Ao chegar aos 25 anos, os projetos da Unicred são ousados. – A nossa chegada ao nordeste aconteceu em um momento que mostramos que no sistema financeiro habitual o lucro gerado fica com o banco ou, muitas vezes, vai até para fora do país, já a cooperativa visa desenvolver ela própria e a sociedade. Começamos por Recife, contudo fomos nos expandindo por Petrolina, Caruaru, Garanhuns. Queremos criar uma faixa de desenvolvimento no Nordeste. Os próximos desafios serão unidades em Olinda, Jaboatão dos Guararapes, João Pessoa e Maceió. Todo esse crescimento se dá sem nos esquecermos de Santa Maria e da região onde todo o negócio surgiu. – Aqui em Santa Maria, queremos transformar o ativo, que hoje é de cerca de R$900 milhões, em R$2 bilhões até 2025. Além disso, vamos continuar desenvolvendo e modernizando tudo por aqui. Para quem começou com uma Olivetti, é um crescimento e tanto! – diverte-se.

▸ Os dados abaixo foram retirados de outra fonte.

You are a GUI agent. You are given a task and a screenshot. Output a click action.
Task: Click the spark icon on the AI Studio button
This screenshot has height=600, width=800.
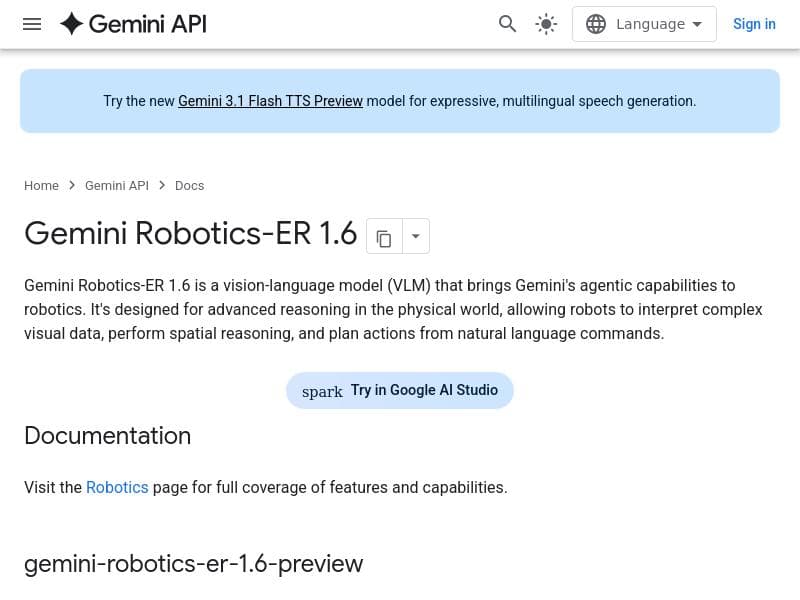[x=322, y=391]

Perguntar a receita de sucesso, tanto na vida pessoal quanto da própria Unicred, é ouvir de Flavio Jobim um “segredo”, o qual não aprendeu nos cursos que fez no Canadá, na Alemanha ou nos Estados Unidos, e sim ainda lá entre as porteiras de São Gabriel:

Para qualquer coisa dar certo, precisamos nos dedicar ao máximo, fazer tudo com muito planejamento e, acima de tudo, com muito amor pelo que se faz.